§ **What the exercise asks**
All entries must be given again in full, exactly as they were supplied.

____________

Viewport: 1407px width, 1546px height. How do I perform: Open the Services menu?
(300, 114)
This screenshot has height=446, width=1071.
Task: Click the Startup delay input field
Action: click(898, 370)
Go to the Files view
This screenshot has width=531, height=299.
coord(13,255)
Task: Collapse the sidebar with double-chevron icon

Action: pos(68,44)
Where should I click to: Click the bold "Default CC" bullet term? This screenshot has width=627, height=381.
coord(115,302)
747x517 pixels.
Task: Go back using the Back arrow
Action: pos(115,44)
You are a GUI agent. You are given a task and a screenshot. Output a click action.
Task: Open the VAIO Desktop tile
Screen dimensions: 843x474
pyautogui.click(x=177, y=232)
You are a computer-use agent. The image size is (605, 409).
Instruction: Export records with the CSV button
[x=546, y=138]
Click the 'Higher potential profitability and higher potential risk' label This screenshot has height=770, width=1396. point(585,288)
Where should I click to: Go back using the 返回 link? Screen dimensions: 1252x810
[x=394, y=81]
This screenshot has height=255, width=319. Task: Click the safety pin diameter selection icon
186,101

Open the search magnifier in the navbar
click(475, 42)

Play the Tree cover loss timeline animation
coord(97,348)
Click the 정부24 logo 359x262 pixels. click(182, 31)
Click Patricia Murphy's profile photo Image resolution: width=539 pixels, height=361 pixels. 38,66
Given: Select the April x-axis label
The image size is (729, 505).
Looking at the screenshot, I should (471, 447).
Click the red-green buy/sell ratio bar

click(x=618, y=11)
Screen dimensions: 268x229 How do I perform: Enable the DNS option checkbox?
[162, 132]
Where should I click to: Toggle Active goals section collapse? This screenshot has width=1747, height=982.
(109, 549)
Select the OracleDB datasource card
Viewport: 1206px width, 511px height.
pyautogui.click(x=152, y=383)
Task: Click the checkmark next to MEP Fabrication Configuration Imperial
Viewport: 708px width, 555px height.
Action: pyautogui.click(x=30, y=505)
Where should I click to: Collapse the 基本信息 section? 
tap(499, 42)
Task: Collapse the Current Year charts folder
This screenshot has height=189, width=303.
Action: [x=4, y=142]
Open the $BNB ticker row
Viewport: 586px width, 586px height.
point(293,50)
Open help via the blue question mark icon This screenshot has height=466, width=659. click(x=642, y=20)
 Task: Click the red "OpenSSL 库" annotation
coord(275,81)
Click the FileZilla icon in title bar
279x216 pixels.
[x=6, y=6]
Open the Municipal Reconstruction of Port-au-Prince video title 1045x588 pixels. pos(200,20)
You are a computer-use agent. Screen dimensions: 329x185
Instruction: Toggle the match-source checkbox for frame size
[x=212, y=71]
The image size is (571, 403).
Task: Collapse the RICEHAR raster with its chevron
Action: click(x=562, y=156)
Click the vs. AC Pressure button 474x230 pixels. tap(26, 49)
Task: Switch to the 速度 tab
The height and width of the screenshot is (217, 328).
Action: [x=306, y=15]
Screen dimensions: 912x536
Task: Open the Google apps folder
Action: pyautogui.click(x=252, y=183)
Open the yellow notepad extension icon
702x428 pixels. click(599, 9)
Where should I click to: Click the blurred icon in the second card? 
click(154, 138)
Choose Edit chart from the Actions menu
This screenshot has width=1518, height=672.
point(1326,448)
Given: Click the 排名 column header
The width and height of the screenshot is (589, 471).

____________

§ **Expected answer**
Viewport: 1407px width, 1546px height. How do I perform: Open the Services menu?
(300, 114)
This screenshot has height=446, width=1071.
Task: Click the Startup delay input field
Action: click(898, 370)
Go to the Files view
This screenshot has width=531, height=299.
coord(13,255)
Task: Collapse the sidebar with double-chevron icon

Action: pos(68,44)
Where should I click to: Click the bold "Default CC" bullet term? This screenshot has width=627, height=381.
coord(115,302)
747x517 pixels.
Task: Go back using the Back arrow
Action: pos(115,44)
You are a GUI agent. You are given a task and a screenshot. Output a click action.
Task: Open the VAIO Desktop tile
Screen dimensions: 843x474
pyautogui.click(x=177, y=232)
You are a computer-use agent. The image size is (605, 409).
Instruction: Export records with the CSV button
[x=546, y=138]
Click the 'Higher potential profitability and higher potential risk' label This screenshot has height=770, width=1396. point(585,288)
Where should I click to: Go back using the 返回 link? Screen dimensions: 1252x810
[x=394, y=81]
This screenshot has height=255, width=319. Task: Click the safety pin diameter selection icon
186,101

Open the search magnifier in the navbar
click(475, 42)

Play the Tree cover loss timeline animation
coord(97,348)
Click the 정부24 logo 359x262 pixels. click(182, 31)
Click Patricia Murphy's profile photo Image resolution: width=539 pixels, height=361 pixels. 38,66
Given: Select the April x-axis label
The image size is (729, 505).
Looking at the screenshot, I should (471, 447).
Click the red-green buy/sell ratio bar

click(x=618, y=11)
Screen dimensions: 268x229 How do I perform: Enable the DNS option checkbox?
[162, 132]
Where should I click to: Toggle Active goals section collapse? This screenshot has width=1747, height=982.
(109, 549)
Select the OracleDB datasource card
Viewport: 1206px width, 511px height.
pyautogui.click(x=152, y=383)
Task: Click the checkmark next to MEP Fabrication Configuration Imperial
Viewport: 708px width, 555px height.
Action: pyautogui.click(x=30, y=505)
Where should I click to: Collapse the 基本信息 section? 
tap(499, 42)
Task: Collapse the Current Year charts folder
This screenshot has height=189, width=303.
Action: [x=4, y=142]
Open the $BNB ticker row
Viewport: 586px width, 586px height.
point(293,50)
Open help via the blue question mark icon This screenshot has height=466, width=659. click(x=642, y=20)
 Task: Click the red "OpenSSL 库" annotation
coord(275,81)
Click the FileZilla icon in title bar
279x216 pixels.
[x=6, y=6]
Open the Municipal Reconstruction of Port-au-Prince video title 1045x588 pixels. pos(200,20)
You are a computer-use agent. Screen dimensions: 329x185
Instruction: Toggle the match-source checkbox for frame size
[x=212, y=71]
The image size is (571, 403).
Task: Collapse the RICEHAR raster with its chevron
Action: click(x=562, y=156)
Click the vs. AC Pressure button 474x230 pixels. tap(26, 49)
Task: Switch to the 速度 tab
The height and width of the screenshot is (217, 328).
Action: [x=306, y=15]
Screen dimensions: 912x536
Task: Open the Google apps folder
Action: pyautogui.click(x=252, y=183)
Open the yellow notepad extension icon
702x428 pixels. click(599, 9)
Where should I click to: Click the blurred icon in the second card? 
click(154, 138)
Choose Edit chart from the Actions menu
This screenshot has width=1518, height=672.
point(1326,448)
Given: Click the 排名 column header
The width and height of the screenshot is (589, 471).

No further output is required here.